# Extrait source
────
Quand la frayeur amène à donner raison aux musulmans en toutes circonstances

Est-ce que les gérants de ces salles obscures ont craint des réactions violentes ? Possible, car la colère des musulmans sur certains sujets s’est malheureusement traduite dans le passé par des actes de terreurs. Alors on peut aisément imaginer que, pour éviter la colère de certains d’entre eux, des personnes soient prêtes à s’asseoir sur des valeurs universelles fondamentales.

Cette attitude satisfait probablement un bon nombre dans des communautés musulmanes. Seulement voilà, le Prophète Muhammad ne suscitait pas la peur, mais plutôt le respect et la confiance même parmi ses plus farouches ennemis. La frayeur pousse souvent des individus, des alliés de musulmans inclus, à garder pour eux-mêmes des opinions, des problèmes qui sont pourtant importants à partager. Cette frayeur amène donc à donner raison aux musulmans en toutes circonstances, parfois à tort pour ne pas les froisser ou être accusé de tenir des propos antimusulmans.

Chacun et chacune devrait pouvoir parler ouvertement à une personne ou à un groupe de confession musulmane ou encore à s’accommoder de rassemblements de protestation de musulmans sans craindre pour sa sécurité. Une maison d’édition devrait pouvoir publier un livre historique sur l’islam sans que celle-ci ait peur des représailles si les faits cités ne sont pas conformes à l’histoire « officielle ». Des enseignants devraient pouvoir aborder tous les sujets avec leurs élèves de toutes confessions sans redouter un malentendu ou des incompréhensions (inévitables dans les salles de classe) parce qu’ils conduiraient à la mort.
────
# Enregistrements présentés
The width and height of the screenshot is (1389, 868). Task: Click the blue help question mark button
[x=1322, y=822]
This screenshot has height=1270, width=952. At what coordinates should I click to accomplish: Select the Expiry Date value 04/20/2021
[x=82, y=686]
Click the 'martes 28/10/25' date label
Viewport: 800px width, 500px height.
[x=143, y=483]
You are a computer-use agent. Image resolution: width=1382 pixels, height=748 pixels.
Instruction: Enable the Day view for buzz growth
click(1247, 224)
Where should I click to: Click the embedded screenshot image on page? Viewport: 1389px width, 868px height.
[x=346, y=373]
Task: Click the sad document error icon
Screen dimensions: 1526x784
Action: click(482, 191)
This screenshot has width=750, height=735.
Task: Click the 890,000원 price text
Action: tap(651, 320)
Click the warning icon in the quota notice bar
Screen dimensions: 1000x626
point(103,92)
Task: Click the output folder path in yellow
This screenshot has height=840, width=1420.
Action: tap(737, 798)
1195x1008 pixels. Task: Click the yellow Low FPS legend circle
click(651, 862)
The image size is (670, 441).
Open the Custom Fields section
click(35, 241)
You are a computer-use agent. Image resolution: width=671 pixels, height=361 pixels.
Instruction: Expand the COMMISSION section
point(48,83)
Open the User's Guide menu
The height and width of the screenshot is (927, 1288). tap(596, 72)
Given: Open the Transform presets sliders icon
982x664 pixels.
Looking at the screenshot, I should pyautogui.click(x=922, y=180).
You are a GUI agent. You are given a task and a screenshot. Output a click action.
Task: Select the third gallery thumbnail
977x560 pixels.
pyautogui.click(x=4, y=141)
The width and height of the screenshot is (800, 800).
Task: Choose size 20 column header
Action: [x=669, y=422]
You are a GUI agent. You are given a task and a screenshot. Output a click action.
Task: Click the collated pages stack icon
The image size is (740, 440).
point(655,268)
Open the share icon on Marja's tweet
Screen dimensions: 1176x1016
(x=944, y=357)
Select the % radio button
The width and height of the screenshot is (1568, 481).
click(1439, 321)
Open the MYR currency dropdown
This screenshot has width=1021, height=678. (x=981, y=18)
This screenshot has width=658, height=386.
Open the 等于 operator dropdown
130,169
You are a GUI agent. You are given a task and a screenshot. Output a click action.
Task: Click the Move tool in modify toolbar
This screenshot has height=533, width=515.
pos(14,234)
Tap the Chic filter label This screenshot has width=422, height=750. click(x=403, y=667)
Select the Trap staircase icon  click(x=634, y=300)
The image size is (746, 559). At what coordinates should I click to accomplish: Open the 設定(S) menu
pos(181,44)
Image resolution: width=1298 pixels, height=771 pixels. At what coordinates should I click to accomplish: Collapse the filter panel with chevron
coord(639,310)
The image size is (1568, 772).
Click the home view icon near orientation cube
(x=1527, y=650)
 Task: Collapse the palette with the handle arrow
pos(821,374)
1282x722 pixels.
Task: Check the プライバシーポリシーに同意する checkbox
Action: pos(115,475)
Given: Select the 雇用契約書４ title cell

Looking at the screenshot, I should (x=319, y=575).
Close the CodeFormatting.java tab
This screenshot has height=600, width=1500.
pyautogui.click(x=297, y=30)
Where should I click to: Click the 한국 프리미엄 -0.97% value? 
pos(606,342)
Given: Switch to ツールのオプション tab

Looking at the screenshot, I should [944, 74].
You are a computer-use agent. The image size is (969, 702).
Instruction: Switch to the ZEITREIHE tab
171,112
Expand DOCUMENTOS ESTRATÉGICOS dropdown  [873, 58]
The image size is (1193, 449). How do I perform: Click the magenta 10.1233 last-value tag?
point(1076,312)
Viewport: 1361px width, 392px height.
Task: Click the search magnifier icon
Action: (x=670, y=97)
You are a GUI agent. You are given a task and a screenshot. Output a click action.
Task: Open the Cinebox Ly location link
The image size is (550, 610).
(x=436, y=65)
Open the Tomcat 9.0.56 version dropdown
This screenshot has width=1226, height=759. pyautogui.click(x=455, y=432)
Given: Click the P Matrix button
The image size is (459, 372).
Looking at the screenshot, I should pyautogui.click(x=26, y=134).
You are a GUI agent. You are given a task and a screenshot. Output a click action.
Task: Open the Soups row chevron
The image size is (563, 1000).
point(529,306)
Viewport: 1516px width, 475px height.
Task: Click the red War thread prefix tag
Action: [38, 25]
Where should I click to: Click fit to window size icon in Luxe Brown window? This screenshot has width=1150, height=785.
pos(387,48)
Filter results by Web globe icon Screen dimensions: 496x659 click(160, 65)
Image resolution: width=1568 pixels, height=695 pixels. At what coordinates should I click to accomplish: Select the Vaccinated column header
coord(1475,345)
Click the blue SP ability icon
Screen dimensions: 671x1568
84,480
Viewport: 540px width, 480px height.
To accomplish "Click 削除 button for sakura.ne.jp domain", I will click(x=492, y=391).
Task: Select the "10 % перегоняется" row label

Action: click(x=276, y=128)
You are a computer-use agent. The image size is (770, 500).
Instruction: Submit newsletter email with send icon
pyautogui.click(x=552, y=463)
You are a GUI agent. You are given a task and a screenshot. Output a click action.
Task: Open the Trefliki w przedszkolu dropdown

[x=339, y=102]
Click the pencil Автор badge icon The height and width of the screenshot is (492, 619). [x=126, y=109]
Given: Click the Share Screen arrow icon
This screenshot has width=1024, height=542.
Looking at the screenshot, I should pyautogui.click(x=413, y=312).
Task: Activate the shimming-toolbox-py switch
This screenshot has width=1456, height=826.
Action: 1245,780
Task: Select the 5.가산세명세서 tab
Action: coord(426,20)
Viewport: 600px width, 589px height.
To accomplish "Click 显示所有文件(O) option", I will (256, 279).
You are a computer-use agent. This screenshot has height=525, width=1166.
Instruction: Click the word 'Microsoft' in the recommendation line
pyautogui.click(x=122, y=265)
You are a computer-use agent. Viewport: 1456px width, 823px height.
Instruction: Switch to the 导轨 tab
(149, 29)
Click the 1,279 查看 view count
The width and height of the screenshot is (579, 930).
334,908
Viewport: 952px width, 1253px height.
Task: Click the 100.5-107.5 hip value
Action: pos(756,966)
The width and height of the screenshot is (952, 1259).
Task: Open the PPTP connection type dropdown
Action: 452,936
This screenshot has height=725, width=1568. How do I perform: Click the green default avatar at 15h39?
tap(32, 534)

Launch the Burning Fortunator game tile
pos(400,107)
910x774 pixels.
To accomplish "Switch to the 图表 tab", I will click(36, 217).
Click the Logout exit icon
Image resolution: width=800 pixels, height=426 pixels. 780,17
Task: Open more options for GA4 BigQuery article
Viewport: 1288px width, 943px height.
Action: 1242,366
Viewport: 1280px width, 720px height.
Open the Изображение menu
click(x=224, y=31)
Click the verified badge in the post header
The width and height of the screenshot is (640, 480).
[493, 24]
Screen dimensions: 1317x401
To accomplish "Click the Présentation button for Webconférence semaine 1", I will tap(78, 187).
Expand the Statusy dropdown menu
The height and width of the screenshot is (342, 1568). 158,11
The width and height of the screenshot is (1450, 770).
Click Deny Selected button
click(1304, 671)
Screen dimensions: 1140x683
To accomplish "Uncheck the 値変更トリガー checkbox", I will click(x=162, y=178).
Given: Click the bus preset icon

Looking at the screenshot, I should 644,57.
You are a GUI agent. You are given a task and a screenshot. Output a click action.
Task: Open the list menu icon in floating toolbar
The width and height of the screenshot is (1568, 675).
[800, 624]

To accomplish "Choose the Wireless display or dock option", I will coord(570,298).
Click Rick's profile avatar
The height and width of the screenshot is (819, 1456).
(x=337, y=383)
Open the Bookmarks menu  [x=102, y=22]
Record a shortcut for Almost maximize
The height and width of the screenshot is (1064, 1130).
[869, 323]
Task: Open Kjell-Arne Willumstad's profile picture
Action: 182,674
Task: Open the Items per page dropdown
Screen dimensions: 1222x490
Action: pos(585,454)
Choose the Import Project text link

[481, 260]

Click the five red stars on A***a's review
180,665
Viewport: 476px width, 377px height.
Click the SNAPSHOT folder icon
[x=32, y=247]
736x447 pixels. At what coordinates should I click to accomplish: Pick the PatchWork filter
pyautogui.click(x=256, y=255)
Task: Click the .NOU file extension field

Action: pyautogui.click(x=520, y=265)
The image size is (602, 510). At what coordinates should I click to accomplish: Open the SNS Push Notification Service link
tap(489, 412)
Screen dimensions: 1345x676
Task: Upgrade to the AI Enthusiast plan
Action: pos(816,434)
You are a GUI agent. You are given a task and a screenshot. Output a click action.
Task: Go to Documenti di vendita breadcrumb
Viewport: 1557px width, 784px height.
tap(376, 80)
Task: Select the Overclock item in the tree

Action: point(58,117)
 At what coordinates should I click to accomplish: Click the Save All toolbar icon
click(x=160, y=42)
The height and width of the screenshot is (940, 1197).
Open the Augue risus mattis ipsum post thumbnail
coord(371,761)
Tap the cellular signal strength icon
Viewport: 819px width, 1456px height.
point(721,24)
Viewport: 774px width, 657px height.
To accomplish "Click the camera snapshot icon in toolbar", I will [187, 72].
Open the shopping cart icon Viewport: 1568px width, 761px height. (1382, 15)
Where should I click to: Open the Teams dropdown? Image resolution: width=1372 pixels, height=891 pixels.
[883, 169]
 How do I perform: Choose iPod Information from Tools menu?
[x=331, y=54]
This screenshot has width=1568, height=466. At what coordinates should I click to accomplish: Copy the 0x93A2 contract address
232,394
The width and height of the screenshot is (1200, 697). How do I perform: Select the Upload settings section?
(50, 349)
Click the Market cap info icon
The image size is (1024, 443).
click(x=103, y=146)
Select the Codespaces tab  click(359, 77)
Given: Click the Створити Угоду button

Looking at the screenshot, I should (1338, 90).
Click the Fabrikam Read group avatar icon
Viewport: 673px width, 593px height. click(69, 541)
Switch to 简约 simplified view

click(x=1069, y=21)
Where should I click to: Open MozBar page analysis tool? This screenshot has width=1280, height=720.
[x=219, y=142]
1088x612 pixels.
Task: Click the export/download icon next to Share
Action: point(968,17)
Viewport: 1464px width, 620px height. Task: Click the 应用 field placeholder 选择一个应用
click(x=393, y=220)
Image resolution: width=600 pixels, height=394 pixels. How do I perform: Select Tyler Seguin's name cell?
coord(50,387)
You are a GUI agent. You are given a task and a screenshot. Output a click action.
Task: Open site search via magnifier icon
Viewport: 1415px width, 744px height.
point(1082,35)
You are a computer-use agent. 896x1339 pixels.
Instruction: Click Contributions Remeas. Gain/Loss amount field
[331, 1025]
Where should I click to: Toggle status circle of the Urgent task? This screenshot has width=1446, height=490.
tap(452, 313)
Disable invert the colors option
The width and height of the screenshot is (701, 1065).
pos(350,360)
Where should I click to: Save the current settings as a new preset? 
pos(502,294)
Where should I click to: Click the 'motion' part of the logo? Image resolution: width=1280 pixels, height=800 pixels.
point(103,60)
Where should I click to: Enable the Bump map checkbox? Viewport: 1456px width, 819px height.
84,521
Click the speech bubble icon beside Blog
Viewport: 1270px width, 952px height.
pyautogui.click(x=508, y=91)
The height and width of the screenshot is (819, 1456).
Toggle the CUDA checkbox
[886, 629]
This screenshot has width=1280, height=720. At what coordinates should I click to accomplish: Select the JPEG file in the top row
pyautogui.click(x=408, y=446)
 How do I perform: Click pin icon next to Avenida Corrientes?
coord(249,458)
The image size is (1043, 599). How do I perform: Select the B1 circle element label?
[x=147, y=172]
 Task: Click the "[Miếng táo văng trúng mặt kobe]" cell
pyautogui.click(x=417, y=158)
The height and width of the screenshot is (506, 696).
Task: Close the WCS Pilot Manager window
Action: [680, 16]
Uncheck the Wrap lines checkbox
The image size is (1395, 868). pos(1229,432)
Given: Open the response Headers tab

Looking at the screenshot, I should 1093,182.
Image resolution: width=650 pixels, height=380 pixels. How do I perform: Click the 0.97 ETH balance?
────
# Consigne
Substituez « université » à « maison d’édition » dans le passage de l’extrait qui commence par « Chacun et chacune » et se termine par « conduiraient à la mort. », puis reproduisez ce passage. Les enregistrements constituent un matériau distinct de l’extrait.

# Réponse attendue
Chacun et chacune devrait pouvoir parler ouvertement à une personne ou à un groupe de confession musulmane ou encore à s’accommoder de rassemblements de protestation de musulmans sans craindre pour sa sécurité. Une université devrait pouvoir publier un livre historique sur l’islam sans que celle-ci ait peur des représailles si les faits cités ne sont pas conformes à l’histoire « officielle ». Des enseignants devraient pouvoir aborder tous les sujets avec leurs élèves de toutes confessions sans redouter un malentendu ou des incompréhensions (inévitables dans les salles de classe) parce qu’ils conduiraient à la mort.